Altersweitsichtigkeit
Die
Altersweitsichtigkeit oder
Presbyopie ist ein normler Prozess, von dem fast alle normalsichtigen Menschen betroffen sind. Mit dem Alter nimmt die Elastizität der Linse ab und dadurch verändert sich die Brechkraft der Linse. Das hat zur Folge, dass Objekte, die nah am Auge liegen, nicht mehr scharf gesehen werden können.
Bedeutend für das einwandfreie scharfe Sehen ist besonders das Zusammenspiel von Linse und Hornhaut. Die Linse ist ein wesentlicher Bestandteil des Auges. Sie ist an beiden Seiten nach außen gewölbt (bikonvex) und besteht mehrheitlich aus Proteinen und Wasser. Je nach Wölbung der Linse verändert sich die Brechkraft in einer Weise, so dass Gegenstände in der Nähe (kurzsichtig) oder in der Ferne (weitsichtig) scharf gesehen werden. Die Änderung der Wölbung der Linse wird auch als
Akkomodation bezeichnet. Kugelt sich die Linse ab, so sind wir in der Lage, Dinge in der Nähe scharf zu sehen (zum Beispiel beim Lesen). Die Eigenelastizität der Linse ermöglicht dieses Abkugeln mit zunehmender Wölbung.

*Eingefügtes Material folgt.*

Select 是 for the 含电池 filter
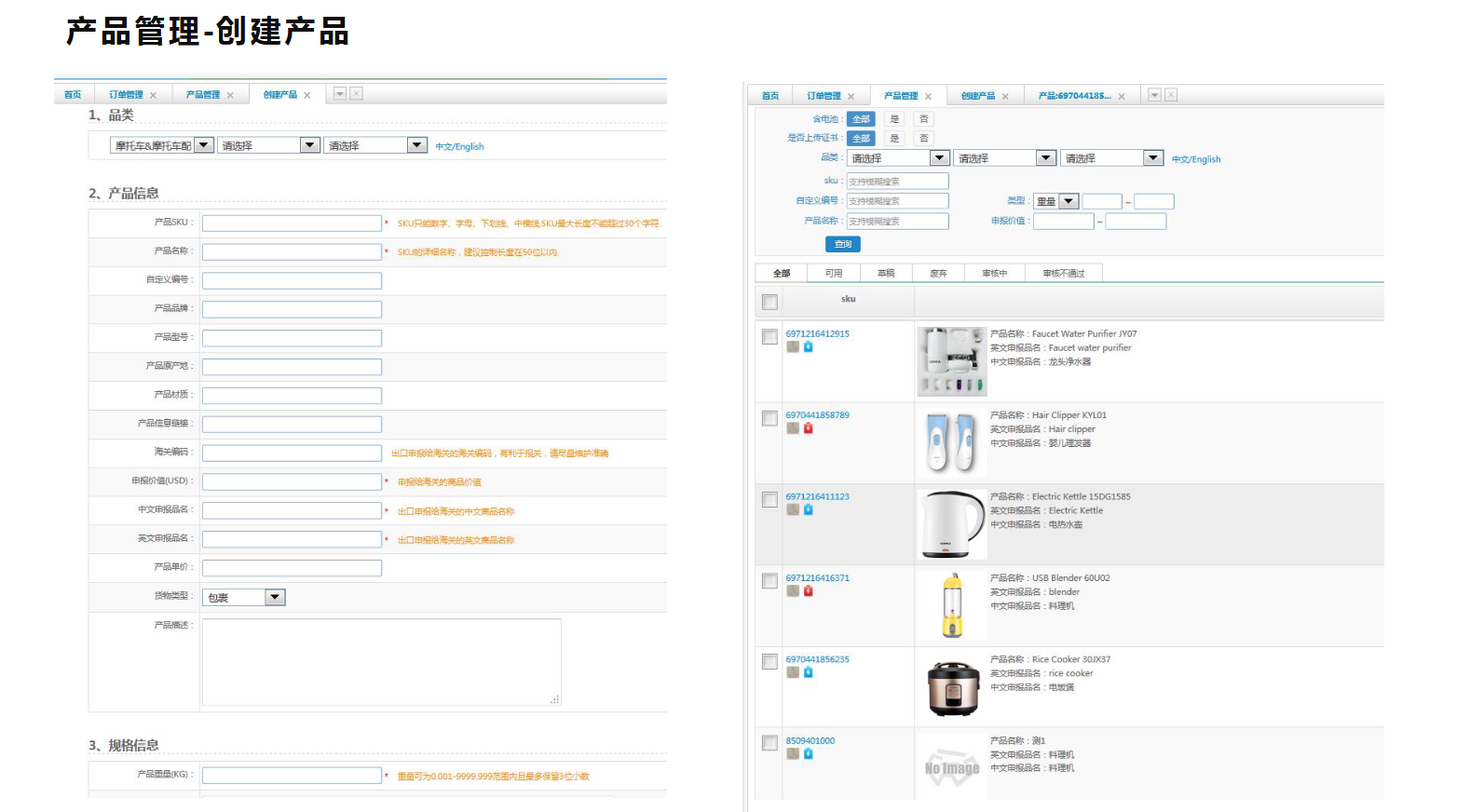1484x812 pixels. [894, 119]
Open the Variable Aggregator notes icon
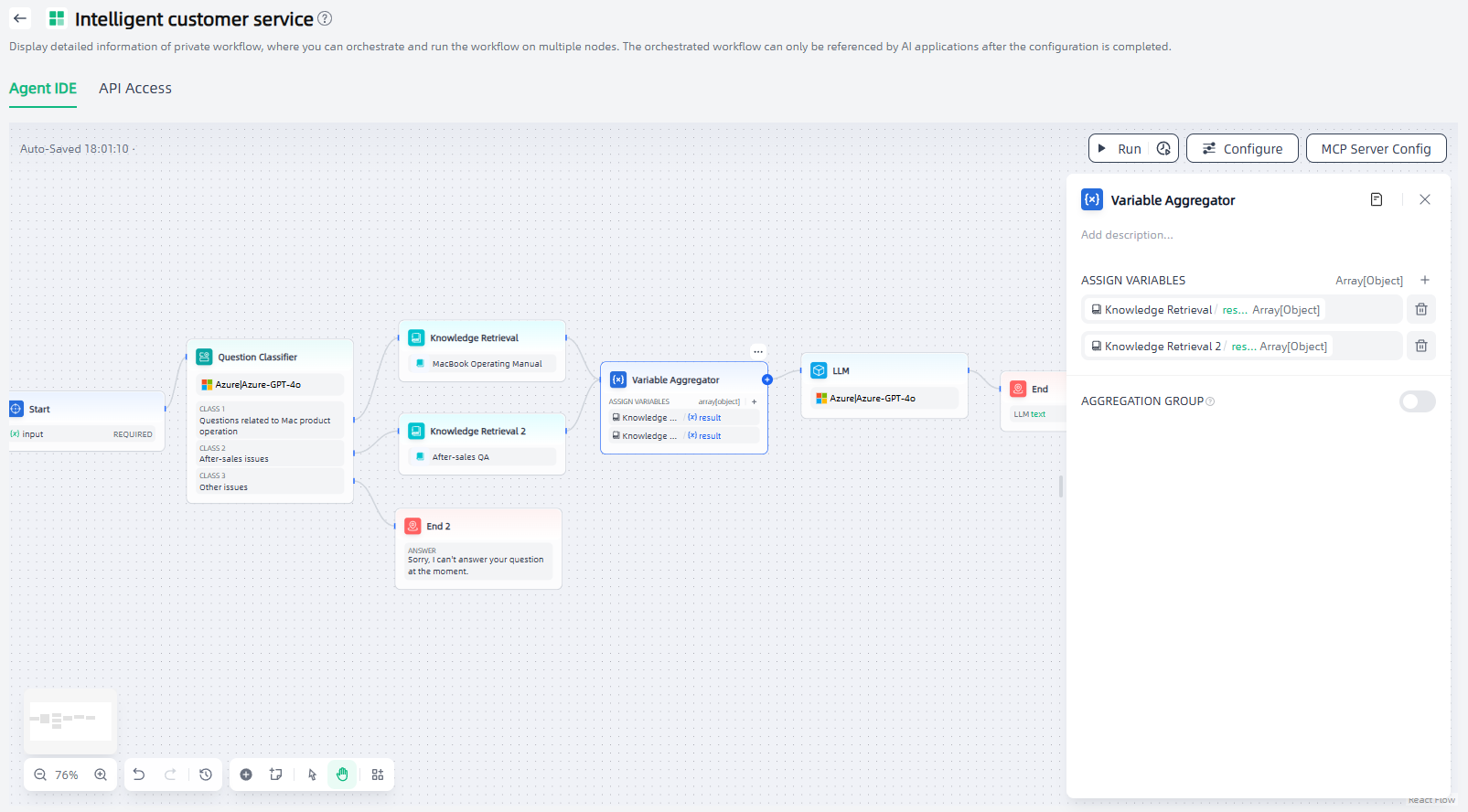 pyautogui.click(x=1376, y=199)
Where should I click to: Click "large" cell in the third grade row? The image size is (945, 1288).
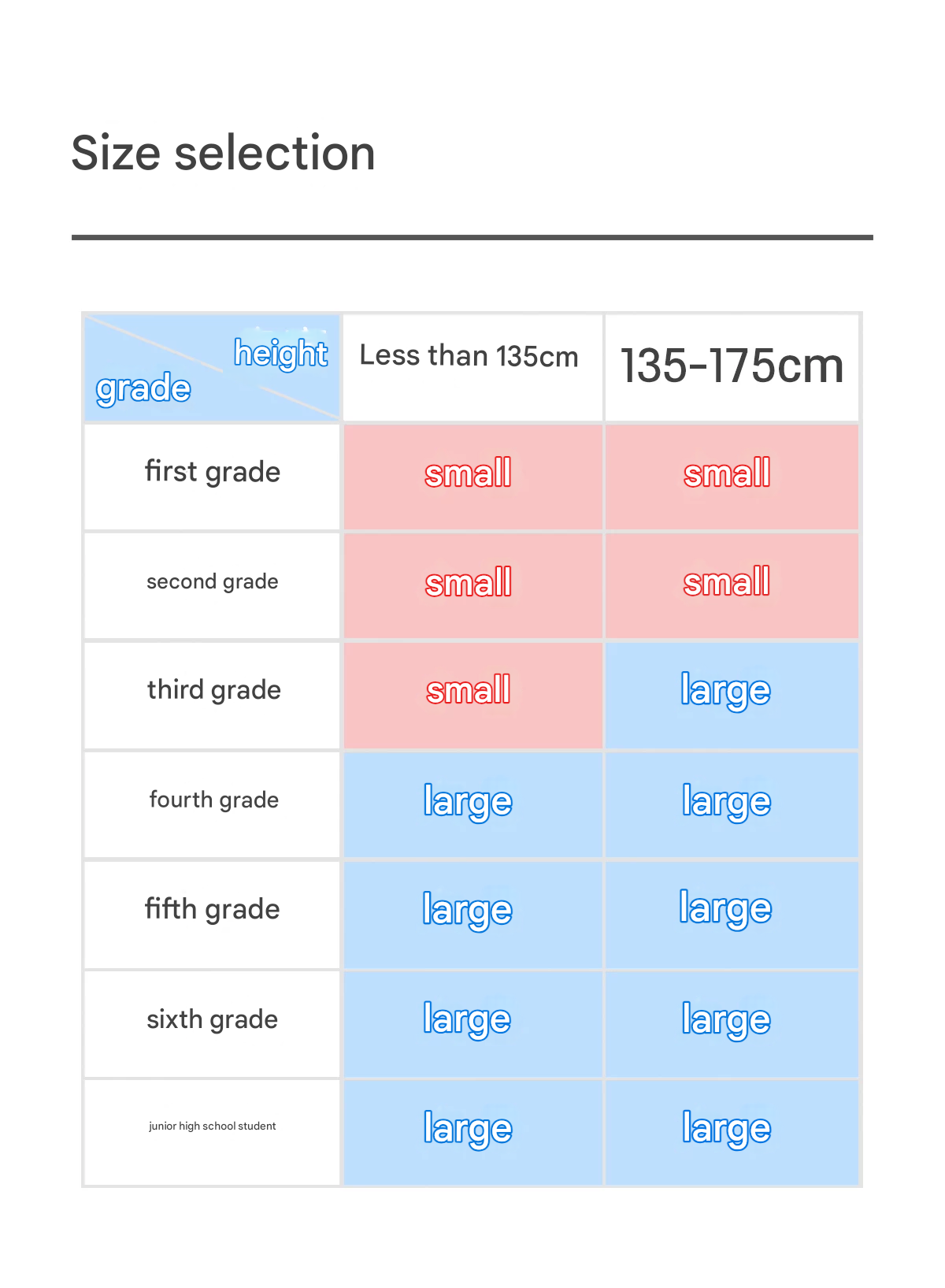pos(726,692)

Um Objekte in der Ferne scharf sehen zu können, wird die Linse von an ihr ansetzenden Museklfasern in die Länge und Breite gezogen, also abgeflacht. Versorgt wird die Linse durch das sie umgebende Kammerwasser, welches sich im Auge um die Linse herum befindet. Die Linse besitzt keine Blutgefäße und ist vollständig durchsichtig und farblos.
Bei der ab ca. Mitte 40 eintretenden Altersweitsichtigkeit wird der Prozess des Abkugelns der Linse behindert. Die
Elastizität, welche eine Voraussetzung für die Wölbung der Linse ist, geht mit dem Alter verloren. Somit nimmt auch die Akkomodationsfähigkeit immer weiter ab. Menschen mit einer schon im jüngeren Alter bestehenden Weitsichtigkeit bemerken diesen Prozess früher. Bei der Fehlsichtigkeit der Altersweitsichtigkeit handelt es sich also um einen vollkommen natürlichen Prozess aufgrund der sinkenden Elastizität der Linse.
Kann eine Altersweitsichtigkeit mit einem Augenlaser Verfahren behandelt werden? Eine Methode, die immer häufiger Anwendung findet, ist die sogenannte
Monovision-LASIK.
Monovision bezeichnet einen Zustand unterschiedlicher Brechungsverhältnisse von rechtem und linkem Auge. Das eine Auge kann Gegenstände in der Ferne, das andere Auge Gegenstände in der Nähe jeweils scharf sehen. Das Gehirn passt sich dabei automatisch an den jeweils fixierten Gegenstand an und fasst die unterschiedlichen Seheindrücke zusammen. Eine Monovision kann angeboren sein oder durch eine Brille, Kontaktlinsen oder eben durch eine Lasik Operation erreicht werden.
Bei dem altersweitsichtigen Patient wird bei dem
Führungsauge die Fehlsichtigkeit vollständig korrigiert, so dass mit diesem Auge ein optimiertes Sehen in der Ferne möglich ist. Das andere Auge wird jedoch nur teilweise korrigiert, das bedeutet eine gewisse Kurzsichtigkeit bleibt bestehen oder wird - bei vorheriger Weitsichtigkeit - herbeigeführt. Dieses Auge wird nun für die Nahsicht benutzt. Die auf diese Weise erzeugte Monovision erfordert vom Gehirn eine aktive Mitarbeit, da es die Differenz in der Wahrnehmung permanent verarbeiten muss.
Voraussetzung für den Erfolg der Monovision-LASIK ist das optimale Zusammenspiel beider Augen. Um dies zu überprüfen, sollte das Ergebnis der Monovison vor der Lasik Operation simuliert werden (z.B. mit Kontaktlinsen). Wenn die Simulation erfolgreich verläuft und die Einschränkung des räumlichen Sehens als nicht störend empfunden wird, kann die
Monovision-LASIK durch den Laser Chirurg durchgeführt werden. Zum Lesen längerer kleingedruckter Texte sowie zum Autofahren unter eingeschränkten Lichtverhältnissen kann jedoch eine Brille erforderlich sein.